Exercise goal: Below are entries. Copy exactly the lines running from the line that holds "For every named target in this 375×2390" to the line that holds "Ghost (707, 2320)", with both ends included.

Stored data:
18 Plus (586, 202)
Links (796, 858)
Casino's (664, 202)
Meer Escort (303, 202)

...

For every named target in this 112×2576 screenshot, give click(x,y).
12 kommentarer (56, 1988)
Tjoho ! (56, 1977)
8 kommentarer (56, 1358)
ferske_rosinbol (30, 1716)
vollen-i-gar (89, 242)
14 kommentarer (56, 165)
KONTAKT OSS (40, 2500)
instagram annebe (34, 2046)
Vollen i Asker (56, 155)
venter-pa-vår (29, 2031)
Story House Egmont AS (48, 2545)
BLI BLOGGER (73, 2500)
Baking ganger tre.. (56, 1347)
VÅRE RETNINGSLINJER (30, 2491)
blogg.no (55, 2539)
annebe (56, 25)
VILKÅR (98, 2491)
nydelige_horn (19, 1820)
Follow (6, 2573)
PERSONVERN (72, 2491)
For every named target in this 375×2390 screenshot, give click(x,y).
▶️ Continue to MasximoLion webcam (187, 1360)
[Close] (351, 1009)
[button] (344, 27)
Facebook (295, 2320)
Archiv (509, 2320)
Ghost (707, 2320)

* * *

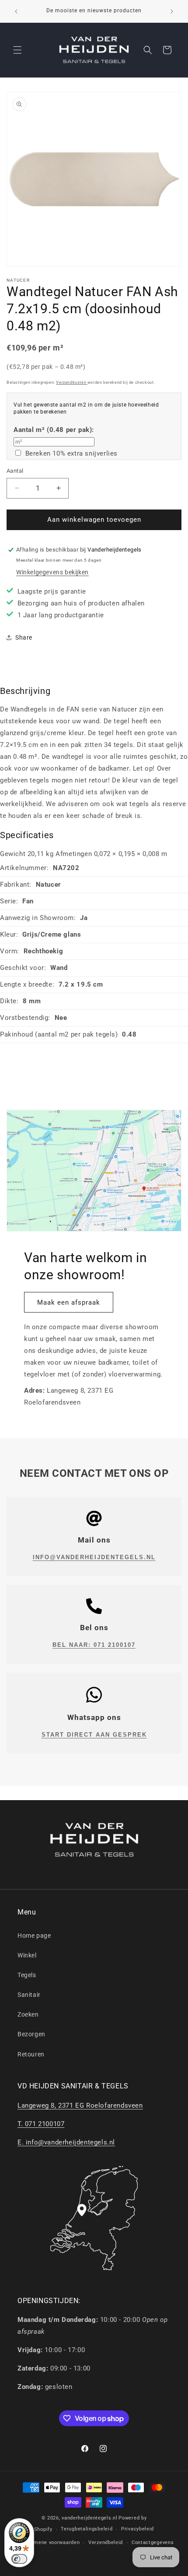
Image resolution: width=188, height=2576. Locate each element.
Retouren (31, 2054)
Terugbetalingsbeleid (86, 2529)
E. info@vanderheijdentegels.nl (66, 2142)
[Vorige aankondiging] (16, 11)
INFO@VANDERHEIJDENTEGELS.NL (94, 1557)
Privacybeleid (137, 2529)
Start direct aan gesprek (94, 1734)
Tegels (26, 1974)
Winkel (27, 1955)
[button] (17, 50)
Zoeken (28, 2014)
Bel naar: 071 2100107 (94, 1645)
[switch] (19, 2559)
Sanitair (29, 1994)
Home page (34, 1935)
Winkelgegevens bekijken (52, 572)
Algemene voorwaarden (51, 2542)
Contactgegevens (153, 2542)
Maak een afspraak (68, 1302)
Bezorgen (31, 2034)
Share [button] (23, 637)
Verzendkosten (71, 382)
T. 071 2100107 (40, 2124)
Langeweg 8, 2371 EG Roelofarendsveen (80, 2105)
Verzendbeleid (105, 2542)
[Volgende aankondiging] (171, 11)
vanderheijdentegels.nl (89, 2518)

The answer:
For every named target in this 375×2390 screenshot, give click(x,y).
▶️ Continue to MasximoLion webcam (187, 1360)
[Close] (351, 1009)
[button] (344, 27)
Facebook (295, 2320)
Archiv (509, 2320)
Ghost (707, 2320)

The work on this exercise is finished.